Abstract

This study investigated the role of miR-182-3p in osteosarcoma. The effect of the miR-182-3p expression on cell function and the regulatory signal changes of Early B-cell Factor 2 targeted by miR-182-3p were studied in the osteosarcoma cell line in vitro. miR-182-3p was downregulated in both osteosarcoma patients and osteosarcoma cell line. The overexpression of miR-182-3p resulted in increased apoptosis of osteosarcoma cells and decreased migration and invasion of osteosarcoma cells. In addition, miR-182-3p regulated the messenger RNA stability of early B-cell factor 2 y directly binding to the 3 prime untranslated region of Early B-Cell Factor 2, which was a key regulator of osteosarcoma cell apoptosis. Overexpression of Early B-Cell Factor 2 could inhibit the apoptosis of osteosarcoma cells and promote the migration and invasion of osteosarcoma cells effectively.

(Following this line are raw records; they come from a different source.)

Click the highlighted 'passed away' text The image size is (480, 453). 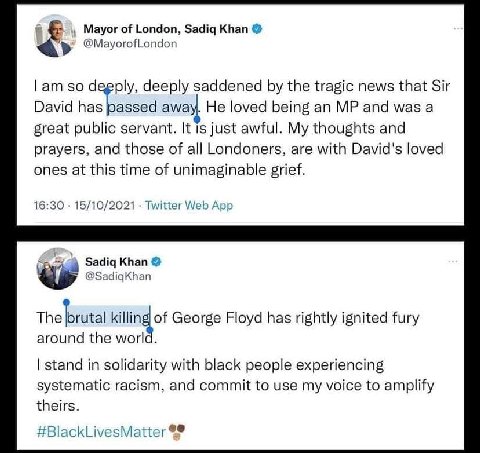(x=152, y=106)
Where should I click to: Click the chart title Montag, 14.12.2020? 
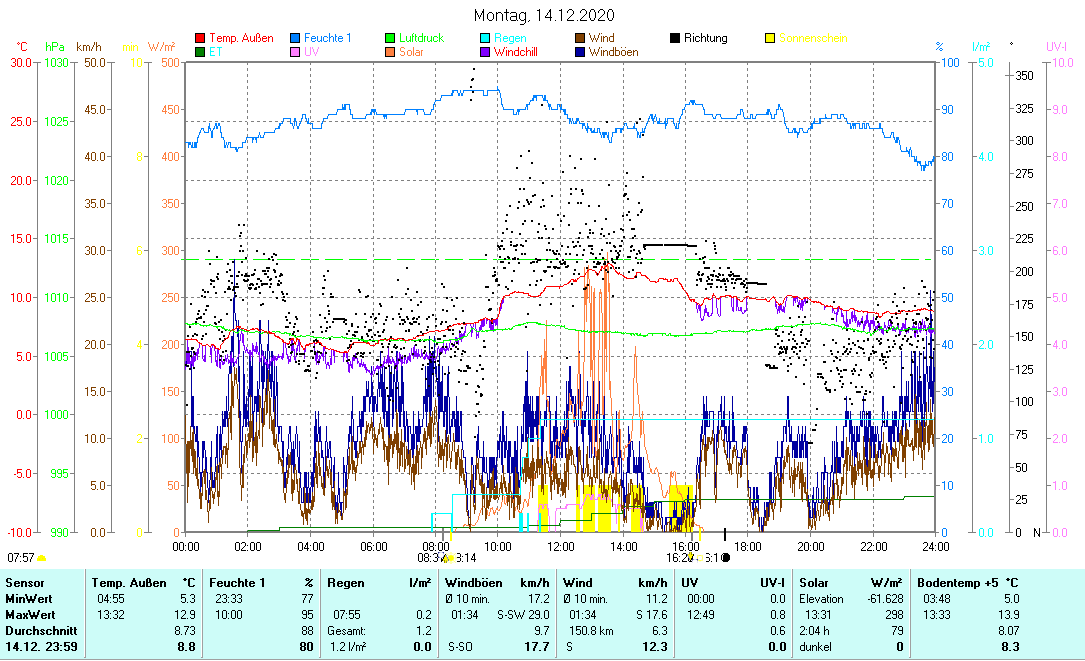click(545, 15)
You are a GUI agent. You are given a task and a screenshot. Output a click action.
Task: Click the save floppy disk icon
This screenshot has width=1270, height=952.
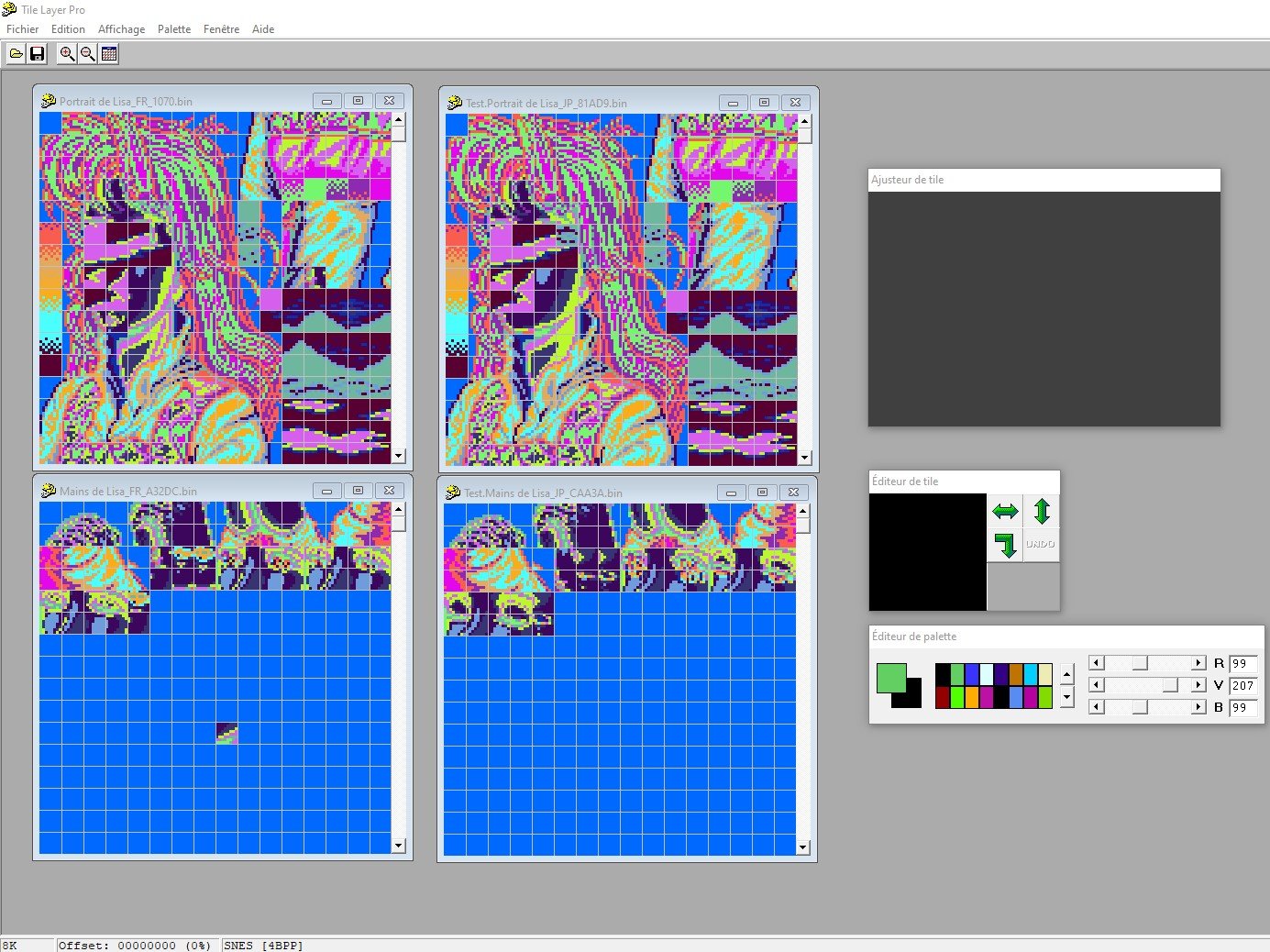[38, 54]
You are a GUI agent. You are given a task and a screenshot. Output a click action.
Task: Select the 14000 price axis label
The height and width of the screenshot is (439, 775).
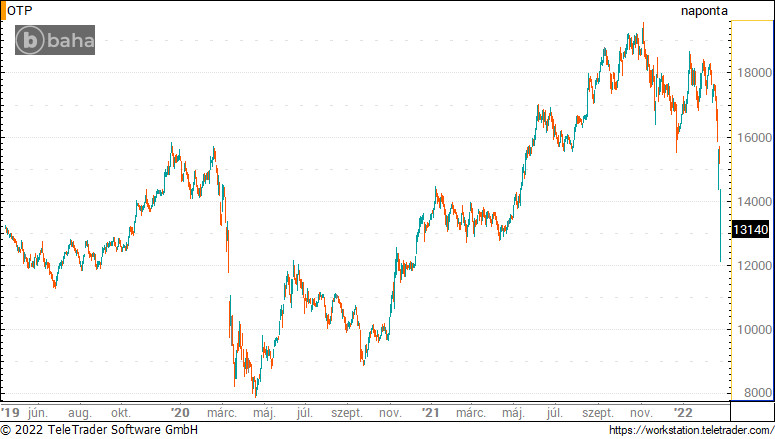click(754, 202)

At the same time, overexpression of Early B-Cell Factor 2 could alleviate the phenotype induced by miR-182-3p. miR-182-3p was a tumor suppressing microRNA in osteosarcoma. Its function was realized by inhibiting Early B-Cell Factor 2. These results provided a new therapeutic target for metastatic osteosarcoma and a better understanding of the molecular regulation of Early B-Cell Factor 2.